CHOLESTEROL, MACROPHAGES, AND GENE-EXPRESSION OF TGF-BETA-1 AND FIBRONECTIN DURING NEPHROSIS

Hypercholesterolemia aggravates experimental progressive glomerular injury. Evidence suggests the infiltrating glomerular macrophage (Mphi) is a potential effector mechanism for the noxious effects of hypercholesterolemia. Because transforming growth factor (TGF)-beta1 is secreted by activated Mphis and also stimulates fibronectin production by glomerular cells, we evaluated the,kinetics of gene expression for these moieties in glomeruli isolated from nephrotic rats at 3, 7, 11, and 42 days after the delivery of puromycin aminonucleoside (PA). We also assessed whether cholesterol feeding, which raises the glomerular Mphi number, alters the glomerular mRNA levels for TGF-beta1 and fibronectin. Glomerular mRNA levels for TGF-beta1 and fibronectin in nephrotic rats exhibited a biphasic temporal pattern, decreasing significantly below control at 3 and 7 days after PA but increasing significantly at 11 and 42 days after PA. The upregulated gene expression for TGF-beta1 and fibronectin at 11 days after PA temporally corresponded to the phase of mesangial Mphi infiltration in this model.
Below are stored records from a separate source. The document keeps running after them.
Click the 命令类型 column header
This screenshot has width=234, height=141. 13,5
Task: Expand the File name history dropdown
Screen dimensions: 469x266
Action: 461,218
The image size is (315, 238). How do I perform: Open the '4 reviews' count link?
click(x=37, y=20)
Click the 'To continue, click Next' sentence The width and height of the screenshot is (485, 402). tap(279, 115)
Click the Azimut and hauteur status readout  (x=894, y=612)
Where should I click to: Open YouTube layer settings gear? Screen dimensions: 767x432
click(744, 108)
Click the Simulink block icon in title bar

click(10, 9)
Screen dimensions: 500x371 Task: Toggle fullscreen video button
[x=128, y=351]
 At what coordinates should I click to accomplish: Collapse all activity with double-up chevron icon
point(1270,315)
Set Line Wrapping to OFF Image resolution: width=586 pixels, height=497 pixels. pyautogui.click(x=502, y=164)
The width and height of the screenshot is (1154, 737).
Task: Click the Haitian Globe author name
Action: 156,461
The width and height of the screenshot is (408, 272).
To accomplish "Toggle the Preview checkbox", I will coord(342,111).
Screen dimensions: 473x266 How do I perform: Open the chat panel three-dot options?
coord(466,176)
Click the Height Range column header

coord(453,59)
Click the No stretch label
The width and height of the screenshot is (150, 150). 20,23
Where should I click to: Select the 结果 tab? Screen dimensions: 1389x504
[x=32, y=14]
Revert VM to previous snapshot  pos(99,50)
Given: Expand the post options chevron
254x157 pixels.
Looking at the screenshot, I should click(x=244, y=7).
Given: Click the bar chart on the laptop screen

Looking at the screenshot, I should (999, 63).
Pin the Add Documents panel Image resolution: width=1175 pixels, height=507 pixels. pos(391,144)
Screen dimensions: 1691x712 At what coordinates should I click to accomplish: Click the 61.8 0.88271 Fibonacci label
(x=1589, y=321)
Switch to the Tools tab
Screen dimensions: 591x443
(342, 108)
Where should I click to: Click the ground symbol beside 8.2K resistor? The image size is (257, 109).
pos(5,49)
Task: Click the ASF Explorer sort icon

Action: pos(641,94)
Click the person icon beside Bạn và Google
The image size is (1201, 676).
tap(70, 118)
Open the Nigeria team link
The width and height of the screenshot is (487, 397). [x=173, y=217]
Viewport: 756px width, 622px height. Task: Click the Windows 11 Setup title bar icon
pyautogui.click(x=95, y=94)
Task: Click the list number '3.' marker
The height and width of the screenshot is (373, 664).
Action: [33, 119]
Cholesterol feeding to both normal and nephrotic rats significantly increased glomerular TGF-beta1 and fibronectin mRNA levels at 11 days after PA. Immunohistochemical labeling for Mphis and intracellular TGF-beta1 demonstrated both mesangial and cortical interstitial localization with the TGF-beta1-positive cells possessing Mphi nuclear morphology. These findings identify a novel interaction between hypercholesterolemia, augmented glomerular Mphi accumulation, and upregulated glomerular TGF-beta1 and fibronectin gene expression. These perturbations within the acutely injured glomerulus constitute an early pathobiological determinant for the later development of mesangial matrix expansion and glomerulosclerosis.